Je revins à Isabelle.

— Vous avez mentionné qu'il y avait des règles, tout à l'heure. Pouvez-vous être plus précise ?

— Eh bien, ça dépend. Comptes-tu venir ici régulièrement ? m'interrogea-t-elle d'un ton plus professionnel. Si tu n'es que de passage, ça change tout.

— C'est-à-dire ?

— La plupart de nos dominants tiennent à avoir des soumises qui vivent dans le coin et qui savent à quoi s'attendre. Est-ce que tu vis ici ? À Sirhastir ?

— Oui.

— Je te propose quelque chose... (Elle fronça les sourcils.) Quel est ton nom ? Tu ne t'es pas présentée, je crois ?

— Non, répliquai-je. Je m'appelle Frédérique.

— Alors, Fred, je te propose de revenir ce soir. Mes garçons seront tous là et tu auras plus de chances de faire des rencontres, car en ce moment, il n'y a pas de quoi s'ambiancer. C'est mort.

Mort.

C'est le cas de le dire !

●●●

En sortant du café, je m'étais empressée de monter dans mon camion noir, de reconduire Maude chez elle et d'aller m'affaler dans mon lit. D'ailleurs, je m'y étais endormie assez rapidement. J'étais totalement épuisée de ma soirée et de ma matinée.
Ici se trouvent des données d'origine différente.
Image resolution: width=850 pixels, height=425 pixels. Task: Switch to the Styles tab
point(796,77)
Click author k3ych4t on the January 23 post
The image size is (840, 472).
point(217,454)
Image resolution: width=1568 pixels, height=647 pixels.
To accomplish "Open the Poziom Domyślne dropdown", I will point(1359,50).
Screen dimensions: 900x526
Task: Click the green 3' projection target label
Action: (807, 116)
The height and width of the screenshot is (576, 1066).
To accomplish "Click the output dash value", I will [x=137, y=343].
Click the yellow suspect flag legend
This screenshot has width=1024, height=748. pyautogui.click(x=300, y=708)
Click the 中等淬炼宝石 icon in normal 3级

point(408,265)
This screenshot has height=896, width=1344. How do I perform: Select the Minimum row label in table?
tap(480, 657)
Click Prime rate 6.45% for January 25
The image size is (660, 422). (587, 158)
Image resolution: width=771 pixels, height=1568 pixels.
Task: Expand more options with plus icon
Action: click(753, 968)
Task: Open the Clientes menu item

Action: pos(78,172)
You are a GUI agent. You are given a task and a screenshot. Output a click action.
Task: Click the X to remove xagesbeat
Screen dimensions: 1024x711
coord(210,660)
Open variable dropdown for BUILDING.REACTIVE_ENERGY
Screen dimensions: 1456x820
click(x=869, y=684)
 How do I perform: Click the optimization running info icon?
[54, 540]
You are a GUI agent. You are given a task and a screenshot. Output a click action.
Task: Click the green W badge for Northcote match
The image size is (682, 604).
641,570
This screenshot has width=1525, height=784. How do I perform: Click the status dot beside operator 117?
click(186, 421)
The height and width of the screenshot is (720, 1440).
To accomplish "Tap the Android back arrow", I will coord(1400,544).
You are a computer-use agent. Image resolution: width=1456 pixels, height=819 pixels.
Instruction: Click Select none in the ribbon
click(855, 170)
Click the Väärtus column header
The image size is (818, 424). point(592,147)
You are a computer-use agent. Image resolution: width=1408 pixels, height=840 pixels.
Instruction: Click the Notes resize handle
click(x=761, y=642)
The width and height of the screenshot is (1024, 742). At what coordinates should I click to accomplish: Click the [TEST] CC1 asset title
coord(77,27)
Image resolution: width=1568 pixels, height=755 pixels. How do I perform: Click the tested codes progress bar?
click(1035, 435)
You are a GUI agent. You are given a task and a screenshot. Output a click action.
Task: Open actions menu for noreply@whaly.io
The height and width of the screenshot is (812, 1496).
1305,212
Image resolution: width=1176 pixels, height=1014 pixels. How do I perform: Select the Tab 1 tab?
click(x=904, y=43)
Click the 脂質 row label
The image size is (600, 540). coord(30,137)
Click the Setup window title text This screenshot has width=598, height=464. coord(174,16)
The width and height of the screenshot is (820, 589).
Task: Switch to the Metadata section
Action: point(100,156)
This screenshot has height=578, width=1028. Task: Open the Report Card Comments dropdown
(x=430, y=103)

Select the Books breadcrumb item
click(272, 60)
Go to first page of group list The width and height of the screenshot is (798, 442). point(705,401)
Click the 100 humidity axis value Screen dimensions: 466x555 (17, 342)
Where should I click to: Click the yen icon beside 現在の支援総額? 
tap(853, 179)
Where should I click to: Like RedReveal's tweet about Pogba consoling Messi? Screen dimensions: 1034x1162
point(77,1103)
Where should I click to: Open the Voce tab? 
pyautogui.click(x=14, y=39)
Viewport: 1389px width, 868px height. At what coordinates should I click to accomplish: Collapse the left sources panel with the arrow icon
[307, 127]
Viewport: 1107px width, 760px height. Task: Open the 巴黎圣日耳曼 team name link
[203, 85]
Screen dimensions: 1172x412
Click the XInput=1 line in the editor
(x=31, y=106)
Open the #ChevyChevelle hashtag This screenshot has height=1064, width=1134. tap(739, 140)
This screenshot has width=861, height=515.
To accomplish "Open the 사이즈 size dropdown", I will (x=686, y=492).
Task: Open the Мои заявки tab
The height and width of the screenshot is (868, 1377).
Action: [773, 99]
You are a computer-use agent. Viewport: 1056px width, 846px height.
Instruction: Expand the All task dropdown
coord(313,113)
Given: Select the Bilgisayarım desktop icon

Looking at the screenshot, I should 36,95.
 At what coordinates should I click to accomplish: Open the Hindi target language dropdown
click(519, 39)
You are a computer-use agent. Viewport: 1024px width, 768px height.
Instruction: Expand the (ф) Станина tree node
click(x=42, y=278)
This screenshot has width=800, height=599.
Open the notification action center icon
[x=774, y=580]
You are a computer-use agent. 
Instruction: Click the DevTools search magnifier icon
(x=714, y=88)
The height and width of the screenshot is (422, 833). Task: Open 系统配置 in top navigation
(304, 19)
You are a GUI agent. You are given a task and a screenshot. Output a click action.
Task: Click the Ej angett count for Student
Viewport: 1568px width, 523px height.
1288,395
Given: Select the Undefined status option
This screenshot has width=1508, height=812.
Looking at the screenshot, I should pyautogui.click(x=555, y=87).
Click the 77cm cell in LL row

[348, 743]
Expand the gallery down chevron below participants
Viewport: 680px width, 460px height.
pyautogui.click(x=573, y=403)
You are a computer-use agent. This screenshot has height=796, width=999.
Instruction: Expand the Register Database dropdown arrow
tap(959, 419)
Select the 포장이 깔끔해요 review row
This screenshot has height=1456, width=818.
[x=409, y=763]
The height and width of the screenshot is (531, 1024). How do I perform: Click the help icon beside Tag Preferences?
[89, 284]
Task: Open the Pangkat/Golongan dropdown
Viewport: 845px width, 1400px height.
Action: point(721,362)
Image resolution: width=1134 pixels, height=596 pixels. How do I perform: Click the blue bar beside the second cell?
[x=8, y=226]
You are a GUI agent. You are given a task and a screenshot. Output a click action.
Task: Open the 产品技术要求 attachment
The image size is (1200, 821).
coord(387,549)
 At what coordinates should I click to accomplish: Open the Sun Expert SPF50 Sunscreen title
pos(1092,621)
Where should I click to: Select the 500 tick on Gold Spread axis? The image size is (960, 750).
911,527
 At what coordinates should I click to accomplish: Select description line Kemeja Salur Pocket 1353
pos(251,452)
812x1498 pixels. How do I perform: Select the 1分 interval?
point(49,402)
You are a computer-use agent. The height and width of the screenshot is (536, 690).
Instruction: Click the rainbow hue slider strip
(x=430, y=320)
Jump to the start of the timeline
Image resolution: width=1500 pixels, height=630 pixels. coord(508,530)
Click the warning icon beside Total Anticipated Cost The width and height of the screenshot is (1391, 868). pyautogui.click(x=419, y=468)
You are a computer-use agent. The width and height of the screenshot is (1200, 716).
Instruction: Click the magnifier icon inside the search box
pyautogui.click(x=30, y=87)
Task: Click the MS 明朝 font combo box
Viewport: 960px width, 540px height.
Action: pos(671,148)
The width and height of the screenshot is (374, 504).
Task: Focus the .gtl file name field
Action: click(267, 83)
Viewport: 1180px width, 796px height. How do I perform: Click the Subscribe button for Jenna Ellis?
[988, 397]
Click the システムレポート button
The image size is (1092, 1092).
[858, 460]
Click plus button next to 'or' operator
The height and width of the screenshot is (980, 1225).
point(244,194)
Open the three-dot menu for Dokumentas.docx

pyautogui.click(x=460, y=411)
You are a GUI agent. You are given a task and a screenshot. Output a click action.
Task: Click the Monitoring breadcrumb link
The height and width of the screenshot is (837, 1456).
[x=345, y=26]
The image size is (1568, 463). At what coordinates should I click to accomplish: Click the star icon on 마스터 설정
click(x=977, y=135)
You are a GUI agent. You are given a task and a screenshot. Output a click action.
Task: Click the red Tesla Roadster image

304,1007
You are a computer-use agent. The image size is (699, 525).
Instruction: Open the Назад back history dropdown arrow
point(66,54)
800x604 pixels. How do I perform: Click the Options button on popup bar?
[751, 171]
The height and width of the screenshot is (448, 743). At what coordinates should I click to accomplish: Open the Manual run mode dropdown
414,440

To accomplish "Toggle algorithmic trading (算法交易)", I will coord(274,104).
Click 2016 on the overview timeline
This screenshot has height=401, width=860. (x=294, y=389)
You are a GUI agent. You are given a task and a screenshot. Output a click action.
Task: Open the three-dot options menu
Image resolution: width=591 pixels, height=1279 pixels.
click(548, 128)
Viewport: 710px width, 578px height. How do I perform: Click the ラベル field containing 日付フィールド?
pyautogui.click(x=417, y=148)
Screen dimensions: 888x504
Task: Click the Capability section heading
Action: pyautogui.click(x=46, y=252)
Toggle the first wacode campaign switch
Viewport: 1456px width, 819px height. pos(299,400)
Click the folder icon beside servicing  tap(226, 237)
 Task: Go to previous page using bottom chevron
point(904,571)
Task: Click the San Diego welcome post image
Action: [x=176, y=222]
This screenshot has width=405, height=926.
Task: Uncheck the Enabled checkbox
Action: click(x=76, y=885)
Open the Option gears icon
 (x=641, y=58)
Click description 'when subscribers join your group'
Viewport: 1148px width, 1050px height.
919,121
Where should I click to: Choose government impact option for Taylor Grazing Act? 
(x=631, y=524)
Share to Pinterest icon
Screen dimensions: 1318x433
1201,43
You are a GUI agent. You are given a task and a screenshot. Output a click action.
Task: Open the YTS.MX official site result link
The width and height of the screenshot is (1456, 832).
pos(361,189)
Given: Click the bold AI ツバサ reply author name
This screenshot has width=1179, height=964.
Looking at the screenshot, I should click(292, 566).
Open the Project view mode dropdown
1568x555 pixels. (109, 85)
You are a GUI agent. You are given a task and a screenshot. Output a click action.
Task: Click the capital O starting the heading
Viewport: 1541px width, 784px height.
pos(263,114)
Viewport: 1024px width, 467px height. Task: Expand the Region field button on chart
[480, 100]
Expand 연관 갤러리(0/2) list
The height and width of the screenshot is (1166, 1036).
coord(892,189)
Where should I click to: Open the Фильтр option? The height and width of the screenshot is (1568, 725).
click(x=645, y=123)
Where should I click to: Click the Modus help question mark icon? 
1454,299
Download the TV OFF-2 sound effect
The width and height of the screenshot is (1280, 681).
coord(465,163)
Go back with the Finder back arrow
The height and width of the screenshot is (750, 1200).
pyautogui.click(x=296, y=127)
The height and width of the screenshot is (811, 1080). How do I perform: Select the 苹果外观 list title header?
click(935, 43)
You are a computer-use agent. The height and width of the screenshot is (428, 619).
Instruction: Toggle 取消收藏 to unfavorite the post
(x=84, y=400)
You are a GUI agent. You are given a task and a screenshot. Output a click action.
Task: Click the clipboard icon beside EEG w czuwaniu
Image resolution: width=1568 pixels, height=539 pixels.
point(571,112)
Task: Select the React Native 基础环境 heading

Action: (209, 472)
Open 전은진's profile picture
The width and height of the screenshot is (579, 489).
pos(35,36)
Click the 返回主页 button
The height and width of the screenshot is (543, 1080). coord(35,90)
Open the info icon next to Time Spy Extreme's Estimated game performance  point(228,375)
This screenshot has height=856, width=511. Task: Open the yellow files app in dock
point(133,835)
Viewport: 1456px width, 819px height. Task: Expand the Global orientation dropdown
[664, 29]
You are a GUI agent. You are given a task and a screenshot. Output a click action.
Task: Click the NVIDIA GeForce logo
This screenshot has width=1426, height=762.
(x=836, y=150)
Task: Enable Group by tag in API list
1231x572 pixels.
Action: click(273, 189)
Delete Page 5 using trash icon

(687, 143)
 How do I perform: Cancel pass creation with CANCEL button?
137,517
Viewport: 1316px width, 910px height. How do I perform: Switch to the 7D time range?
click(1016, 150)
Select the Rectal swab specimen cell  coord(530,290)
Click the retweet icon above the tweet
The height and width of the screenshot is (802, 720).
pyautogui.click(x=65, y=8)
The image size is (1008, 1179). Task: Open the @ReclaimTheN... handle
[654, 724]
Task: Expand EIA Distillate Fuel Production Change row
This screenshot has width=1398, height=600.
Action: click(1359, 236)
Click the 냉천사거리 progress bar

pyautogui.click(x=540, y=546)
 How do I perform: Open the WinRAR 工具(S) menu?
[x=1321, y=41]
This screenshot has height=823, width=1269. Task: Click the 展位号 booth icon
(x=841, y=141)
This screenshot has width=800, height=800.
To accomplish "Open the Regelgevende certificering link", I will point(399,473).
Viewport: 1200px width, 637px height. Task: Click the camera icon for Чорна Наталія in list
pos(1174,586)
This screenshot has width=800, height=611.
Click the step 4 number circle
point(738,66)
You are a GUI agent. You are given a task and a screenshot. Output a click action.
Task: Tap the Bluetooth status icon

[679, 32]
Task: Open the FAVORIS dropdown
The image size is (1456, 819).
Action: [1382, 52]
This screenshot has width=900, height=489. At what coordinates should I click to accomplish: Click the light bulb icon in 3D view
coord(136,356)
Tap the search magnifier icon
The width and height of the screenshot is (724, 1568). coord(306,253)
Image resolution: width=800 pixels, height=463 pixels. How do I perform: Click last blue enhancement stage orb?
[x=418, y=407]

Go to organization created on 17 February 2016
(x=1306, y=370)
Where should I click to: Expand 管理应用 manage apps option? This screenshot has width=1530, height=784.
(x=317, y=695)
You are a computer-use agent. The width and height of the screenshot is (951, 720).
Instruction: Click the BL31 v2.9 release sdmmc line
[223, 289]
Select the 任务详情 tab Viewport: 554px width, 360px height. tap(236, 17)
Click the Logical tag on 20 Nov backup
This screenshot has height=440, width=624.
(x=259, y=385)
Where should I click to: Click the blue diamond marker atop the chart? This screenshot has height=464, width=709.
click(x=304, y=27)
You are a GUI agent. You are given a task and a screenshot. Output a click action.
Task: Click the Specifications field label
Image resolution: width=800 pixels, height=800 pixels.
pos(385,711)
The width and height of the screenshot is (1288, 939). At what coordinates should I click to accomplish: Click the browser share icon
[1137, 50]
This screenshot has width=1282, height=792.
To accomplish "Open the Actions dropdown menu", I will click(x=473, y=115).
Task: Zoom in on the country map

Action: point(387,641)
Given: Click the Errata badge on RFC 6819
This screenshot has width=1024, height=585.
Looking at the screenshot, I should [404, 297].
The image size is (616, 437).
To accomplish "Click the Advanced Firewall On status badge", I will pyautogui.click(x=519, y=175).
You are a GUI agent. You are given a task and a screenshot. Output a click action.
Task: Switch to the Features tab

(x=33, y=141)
Par chance, Maude ne m'avait posé aucune question, étant donné que j'étais partie explorer ce café sans aucune raison particulière. La seule chose avec laquelle elle m'avait embêtée était notre sortie à la fête foraine avec Jason. En réalité, ma motivation et mon envie de m'y rendre étaient mortes et enterrées. J'avais divagué, expliquant à Maude que j'étais trop fatiguée. J'avais réussi à gagner une journée de répit en remettant le projet de la foire au lendemain.

Je m'étais réveillée à dix-neuf heures, et dehors, la mort avait récupéré sa place ; les heures ensoleillées étaient passées. Je m'étais donc dépêché à enfiler une paire de jeans noirs, accompagnée de mon débardeur blanc favori. Je m'étais coiffée et maquillée, par crainte d'avoir l'air plus morte que les gens là-bas. J'avais chaussé mes pieds avec mes bottes favorites, pris mes clés et avais foncé vers Le Café Rouge.

Je me retrouvai alors sur la rue Aeston pour la seconde fois, cette journée-là. Tout semblait avoir été dupliqué : le nombre de personnes, la luminosité du néon, l'odeur de sexe. Je n'osai pas imaginer à quoi ça ressemblait à l'intérieur du club.

Je faillis rebrousser chemin, mais une voix féminine m'interpella avec enthousiasme ; Isabelle. Elle fumait une cigarette sur le trottoir. Lorsqu'elle m'aperçut, elle se dirigea vers ma Jeep en faisant lourdement claquer ses talons sur le béton.

— Frédérique ! clama-t-elle en ouvrant la portière de ma voiture pour que je puisse en sortir. Dis donc, tu as bien meilleure mine que ce matin !

Je me contentai de lâcher un rire embarrassé. Puis, avant même que je puisse m'y préparer, elle passa son bras autour de mes épaules et m'entraîna vers le café. Désormais, il était impossible de faire marche arrière.